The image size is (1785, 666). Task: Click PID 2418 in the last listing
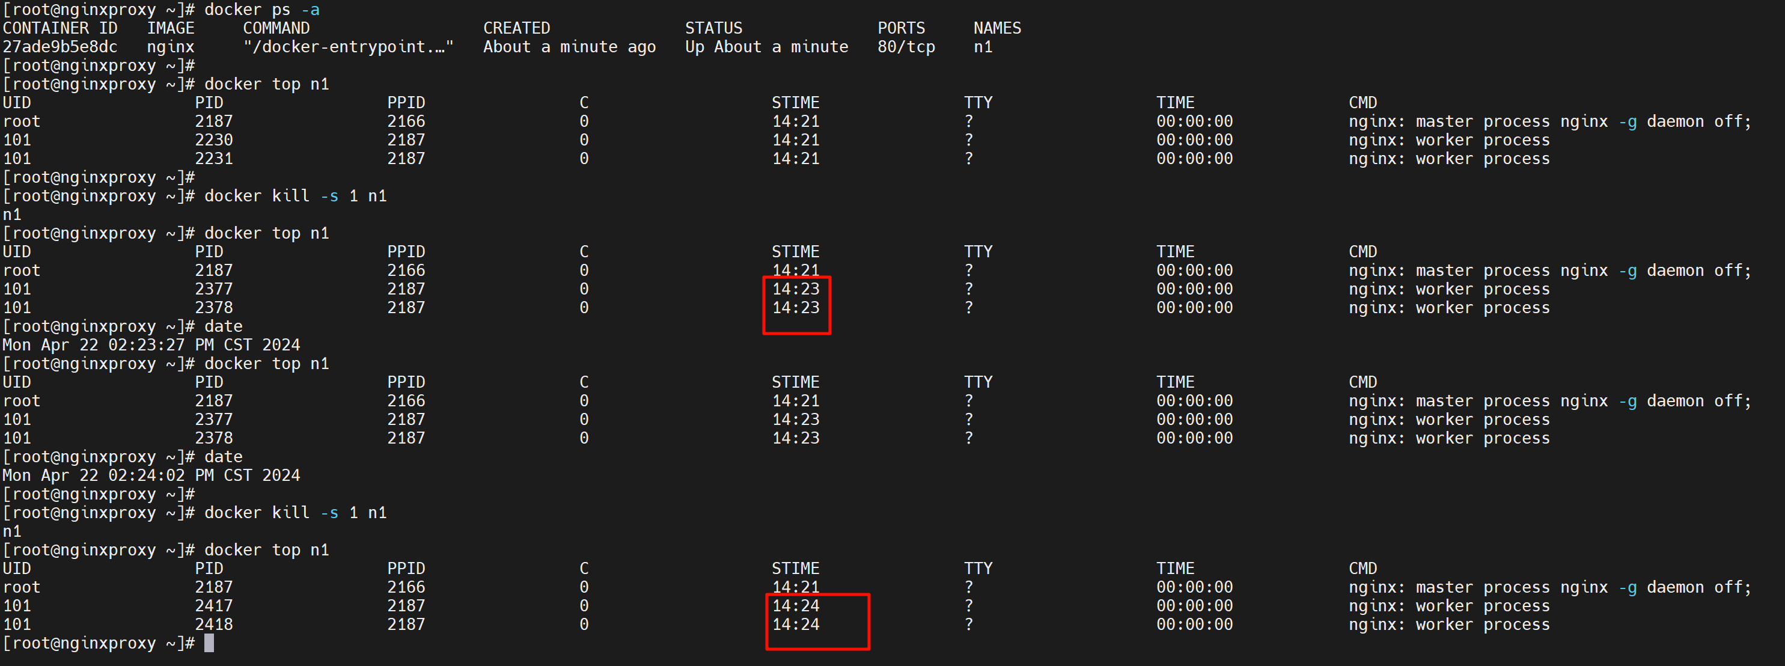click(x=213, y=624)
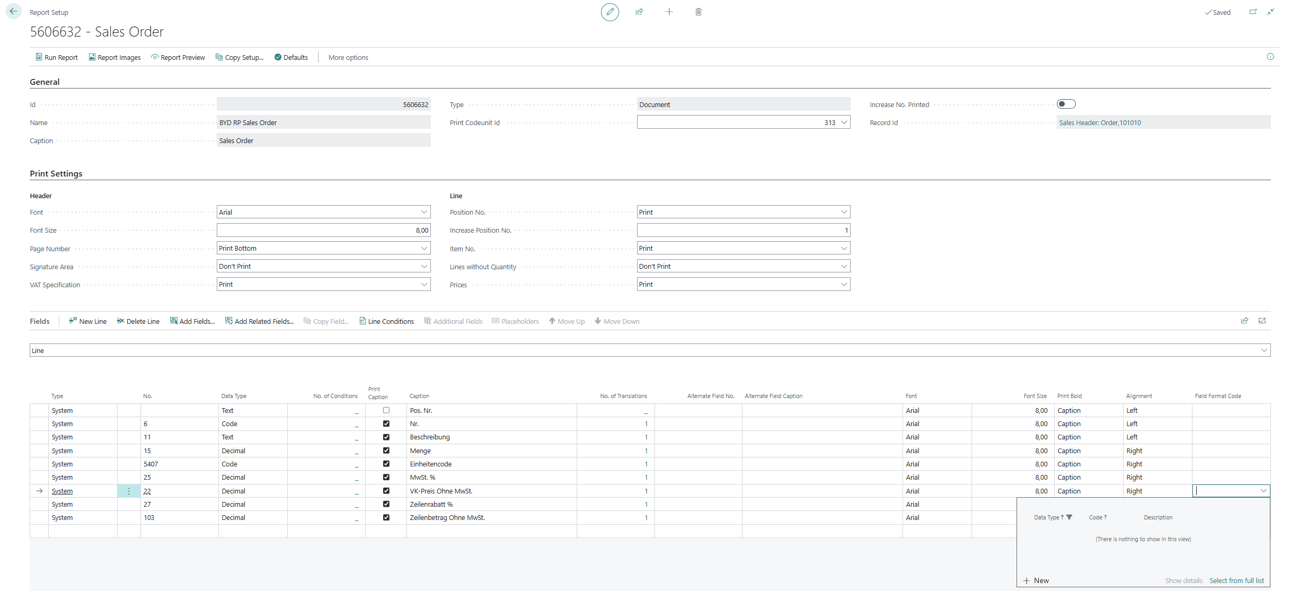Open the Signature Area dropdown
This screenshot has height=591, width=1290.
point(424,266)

WHAT THE TASK ASKS —
Set down each entry above word for word, without its pictures.

ANSWER SPACE —
The image size is (1785, 666). Task: Click PID 2418 in the last listing
click(x=213, y=624)
Open the Signature Area dropdown
This screenshot has height=591, width=1290.
point(424,266)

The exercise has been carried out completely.